De Hoge Raad heeft ook het incidentele beroep, dat afhankelijk was van de uitkomst van het principale beroep, niet behandeld. In de beslissing heeft de Hoge Raad het principale beroep verworpen en eisers veroordeeld in de kosten van het geding in cassatie, die zijn begroot op € 421,34 aan verschotten en € 2.200,-- voor salaris. De uitspraak is gedaan door de raadsheren T.H. Tanja-van den Broek, F.J.P. Lock en F.R. Salomons, en openbaar uitgesproken door raadsheer H.M. Wattendorff.

Uitspraak

HOGE RAAD DER NEDERLANDEN
CIVIELE KAMER
Nummer21/00796
Datum25 februari 2022
ARREST
In de zaak van
1. [eiser 1],
wonende te [woonplaats],
2. [eiser 2],
wonende te [woonplaats],
EISERS tot cassatie, verweerders in het voorwaardelijk incidentele cassatieberoep,
hierna gezamenlijk: [eisers],
advocaat: H.J.W. Alt,
tegen
1. [verweerder 1],
wonende te [woonplaats],
2. [verweerder 2],
wonende te [woonplaats],
VERWEERDERS in cassatie, eisers in het voorwaardelijk incidentele cassatieberoep,
hierna gezamenlijk: [verweerders],
advocaat: K. Aantjes.
1. Procesverloop
Voor het verloop van het geding in feitelijke instanties verwijst de Hoge Raad naar:
de vonnissen in de zaak 7149912 MC EXPL 18-6899 van de kantonrechter te Almere van 27 maart 2019 en 18 september 2019;
het arrest in de zaak 200.271.820/01 van het gerechtshof Arnhem-Leeuwarden van 24 november 2020.
[eisers] hebben tegen het arrest van het hof beroep in cassatie ingesteld.
[verweerders] hebben voorwaardelijk incidenteel cassatieberoep ingesteld.
Partijen hebben over en weer een verweerschrift tot verwerping van het beroep ingediend.
De zaak is voor partijen toegelicht door hun advocaten.
De conclusie van de Advocaat-Generaal W.L. Valk strekt tot verwerping van het principale cassatieberoep.
De advocaat van [eisers] heeft schriftelijk op die conclusie gereageerd.

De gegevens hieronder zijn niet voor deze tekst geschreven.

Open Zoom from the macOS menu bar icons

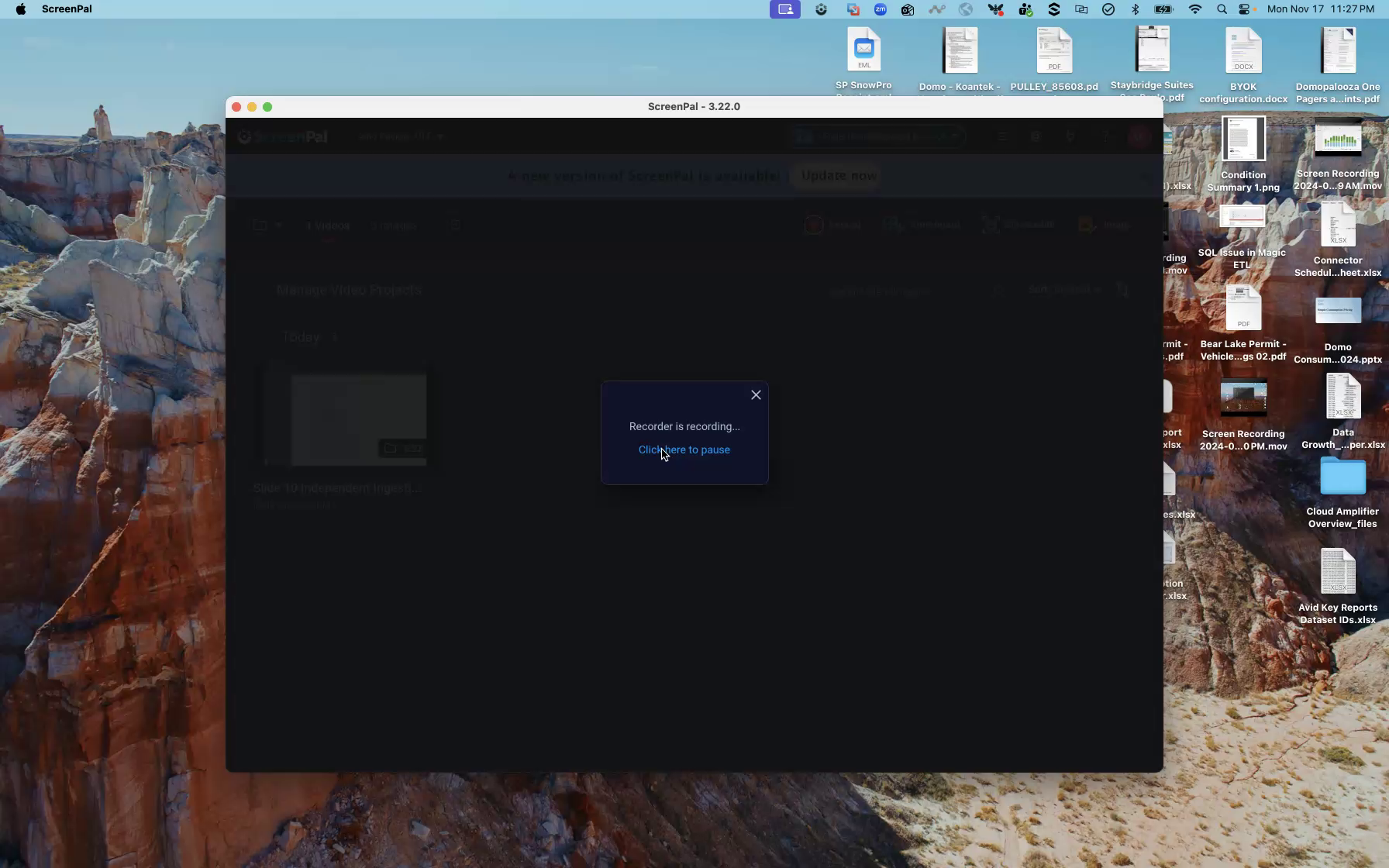880,9
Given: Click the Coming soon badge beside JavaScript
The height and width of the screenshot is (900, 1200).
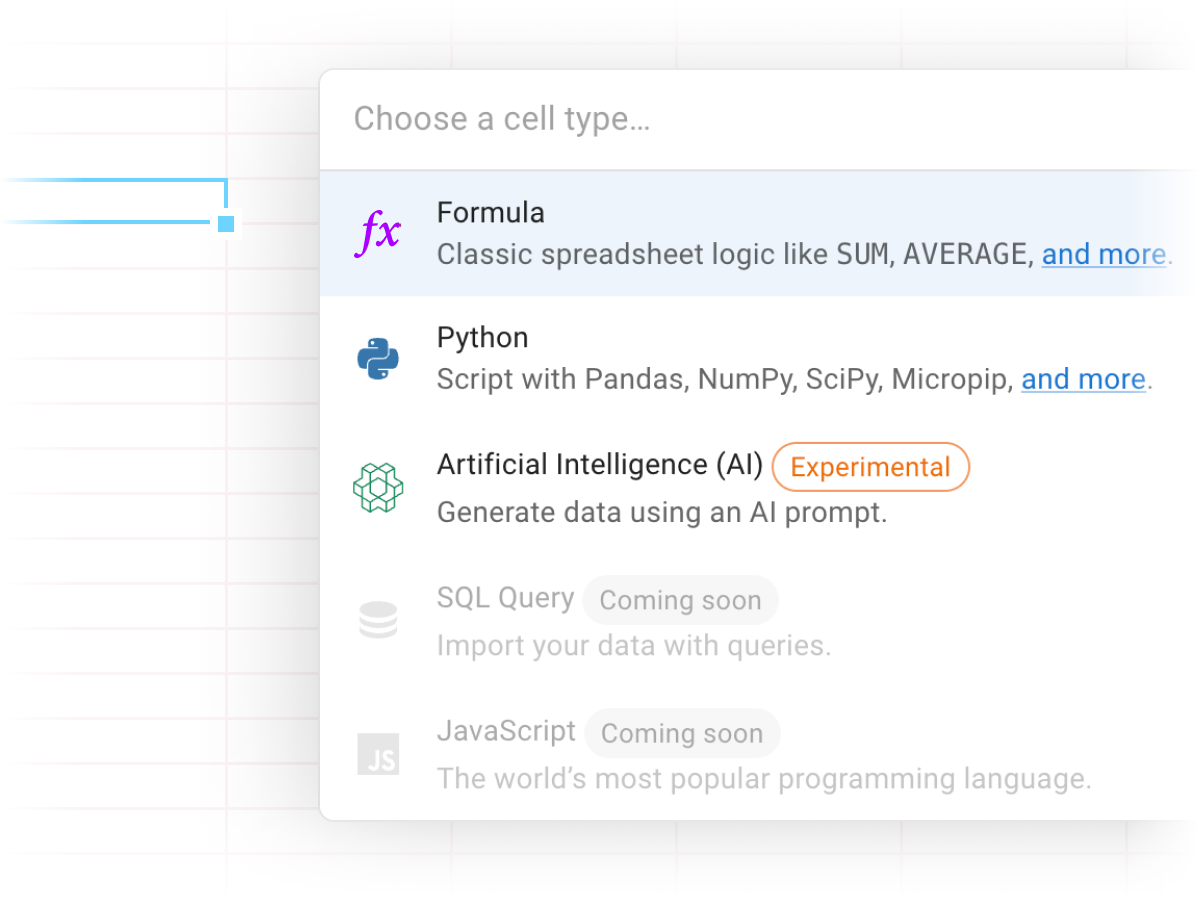Looking at the screenshot, I should pos(682,733).
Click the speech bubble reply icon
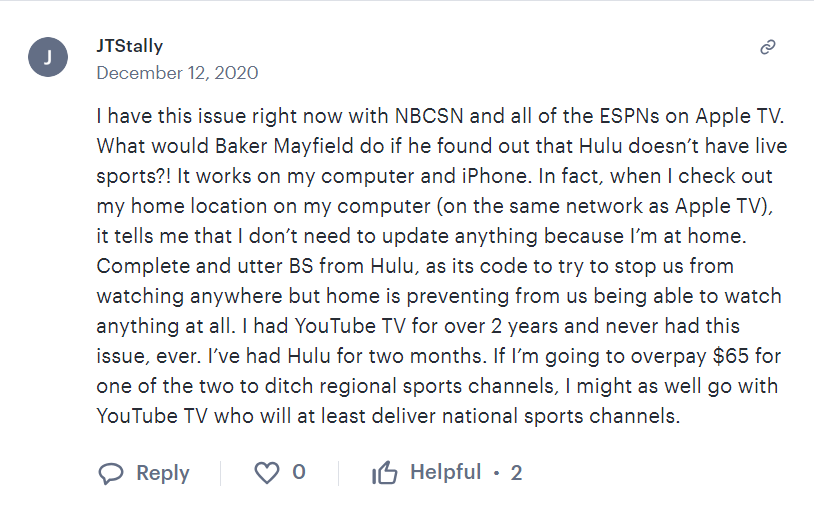The image size is (814, 519). (111, 473)
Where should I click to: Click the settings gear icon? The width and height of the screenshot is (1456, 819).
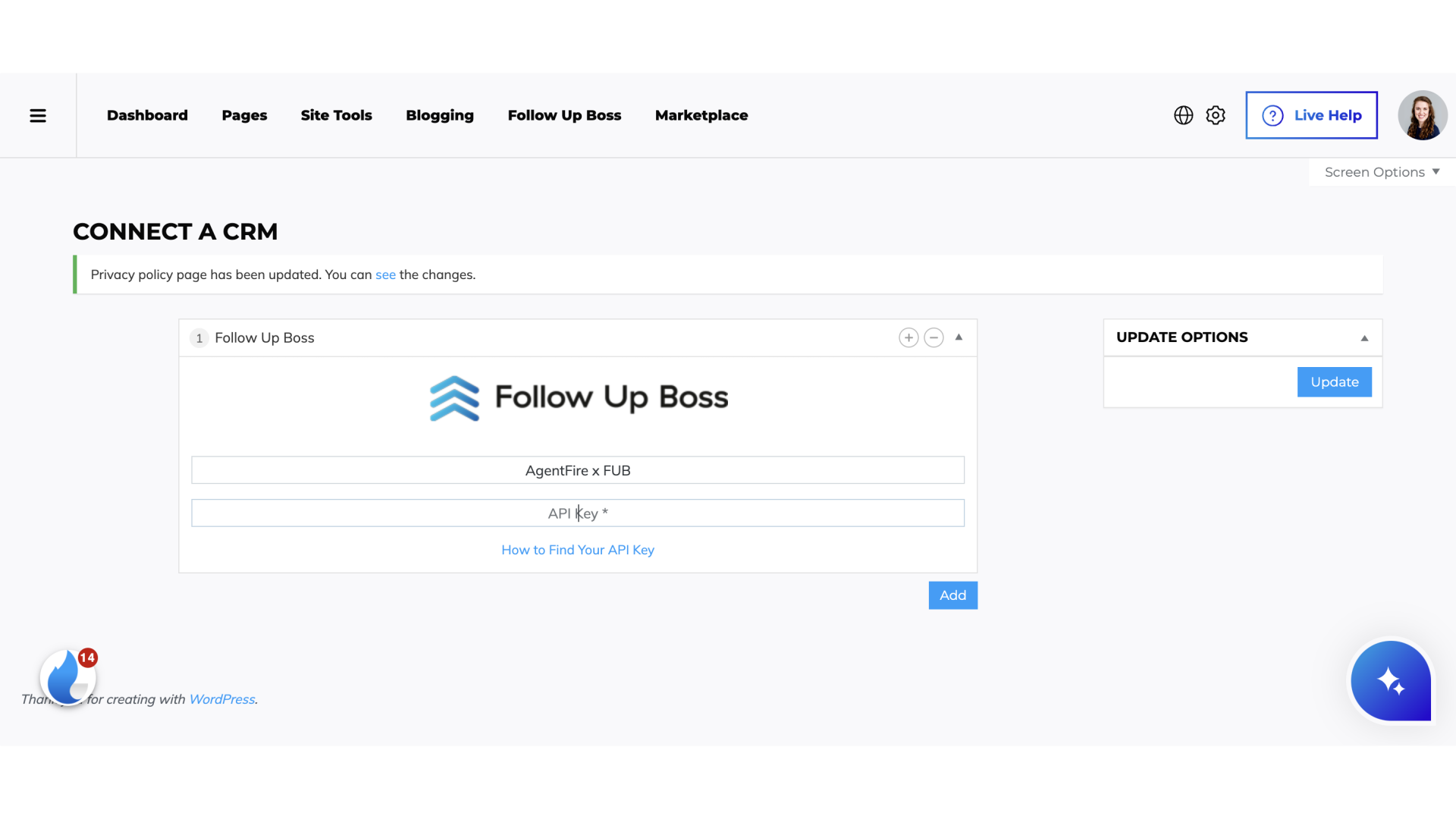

2.Beoordeling van het middel in het principale beroep

De Hoge Raad heeft de klachten over het arrest van het hof beoordeeld. De uitkomst hiervan is dat deze klachten niet kunnen leiden tot vernietiging van dat arrest. De Hoge Raad hoeft niet te motiveren waarom hij tot dit oordeel is gekomen. Bij de beoordeling van deze klachten is het namelijk niet nodig om antwoord te geven op vragen die van belang zijn voor de eenheid of de ontwikkeling van het recht (zie artikel 81 lid 1 van de Wet op de rechterlijke organisatie).
Het incidentele beroep, dat is ingesteld onder de voorwaarde dat het middel in het principale beroep tot vernietiging van het arrest van het hof leidt, behoeft gelet op hetgeen hiervoor is overwogen geen behandeling.

3.Beslissing

De Hoge Raad:
  • verwerpt het principale beroep;
  • veroordeelt [eisers] in de kosten van het geding in cassatie, tot op deze uitspraak aan de zijde van [verweerders] begroot op € 421,34 aan verschotten en € 2.200,-- voor salaris.
Dit arrest is gewezen door de raadsheren T.H. Tanja-van den Broek, als voorzitter, F.J.P. Lock en F.R. Salomons, en in het openbaar uitgesproken door de raadsheer H.M. Wattendorff op
25 februari 2022.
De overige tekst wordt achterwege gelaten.